James develops the same flower-of-grass figure for the rich man: "and the rich, in his low [position]: because as the flower of the grass he will pass away" (Jas 1:10). The compared figure is the grass-flower, and the pass-away verb fixes the rich man's future under the withering-grass image.
The Wind That Withers
James continues with a meteorological observation pressed into parable: "For the sun rises with the scorching wind, and withers the grass; and its flower falls, and the grace of its fashion perishes: so also will the rich man fade away in his ventures" (Jas 1:11). The sunrise paired with the hot wind is the wither-cause; the flower-falling follows; the fashion-grace perishes; and the meteorological sequence is then applied to the rich man's fading.

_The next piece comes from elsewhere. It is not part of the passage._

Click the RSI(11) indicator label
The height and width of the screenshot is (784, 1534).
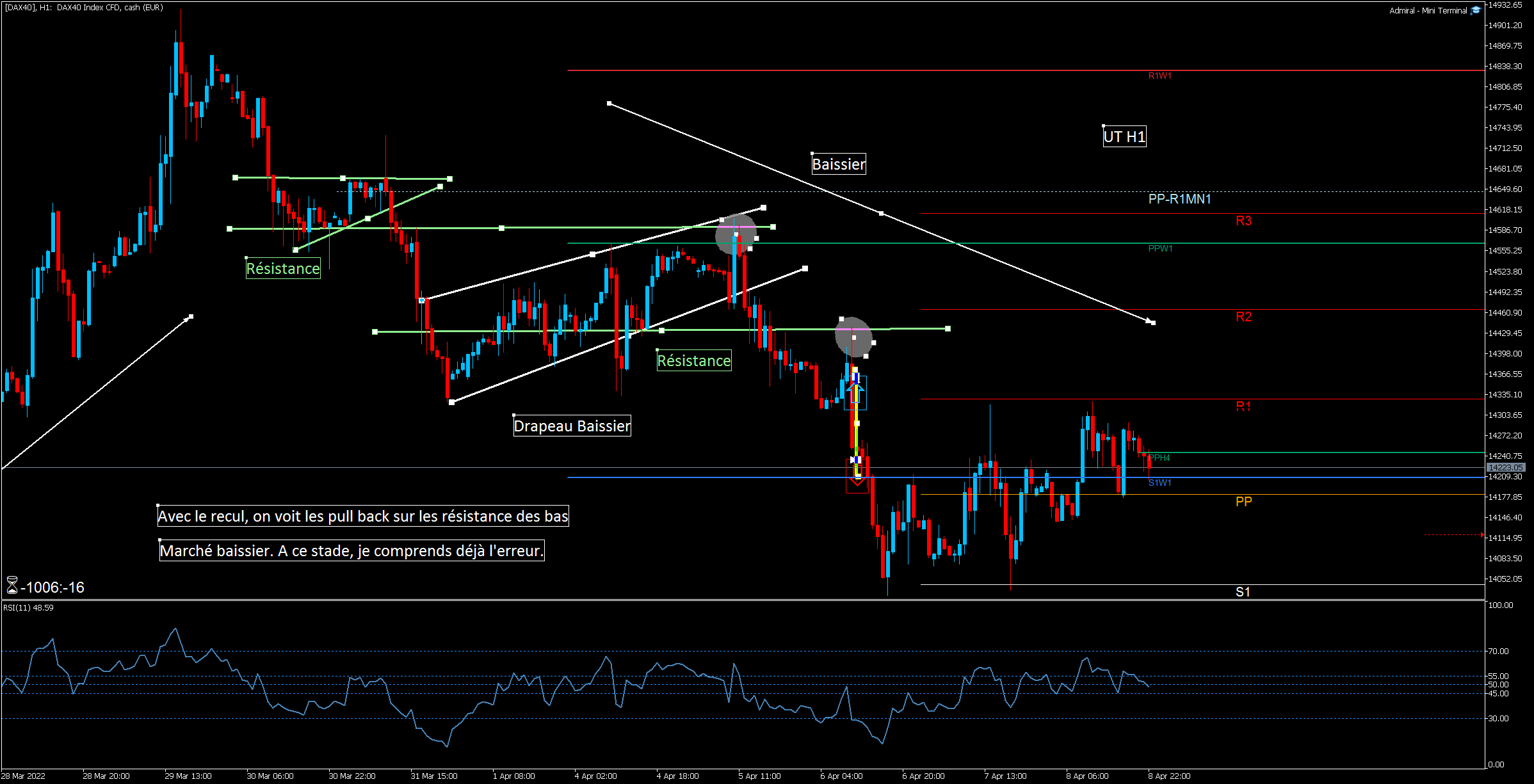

The sage of Sirach gives the same scorching-heat / flame pairing as Yahweh's seasonal work on the meadow: "The produce of the mountains he dries up with scorching heat, And the springing grass of the meadows as [with] a flame" (Sir 43:21). The scorching-heat instrumental-phrase fastens a fire-class heat to the produce-drying, and the as-with-a-flame comparative-phrase caps the meadow-grass with a flame-figure burn — the same wither-pattern James observes in a single morning is here Yahweh's broader work on the mountains and meadows.
Summary
Grass enters scripture as the first-named class of plant-life produced by the earth at God's command (Gen 1:11). It is food for the cattle that God grows out of the earth (Ps 104:14), the diet of behemoth (Job 40:15), and the lack whose absence drives the wild hind to forsake her young (Jer 14:5). Its rooftop habitat fails before maturity (Ps 129:6); its mown-field stage is the agricultural target onto which the king's reign-rain falls (Ps 72:6). And across the canon — Moses, Isaiah, James, Peter, and Sirach — the morning-flourishing, evening-withered grass becomes the standing figure for the flesh and the glory of man, both of them cut down on the same day by the breath of Yahweh, the scorching wind, or the flame of the meadow (Ps 90:5-6; Isa 40:6-7; 1Pe 1:24; Jas 1:10-11; Sir 43:21). Even the disciples' anxiety is answered from this same grass: if God so clothes a thing today here and tomorrow burned, how much more his own (Lu 12:28).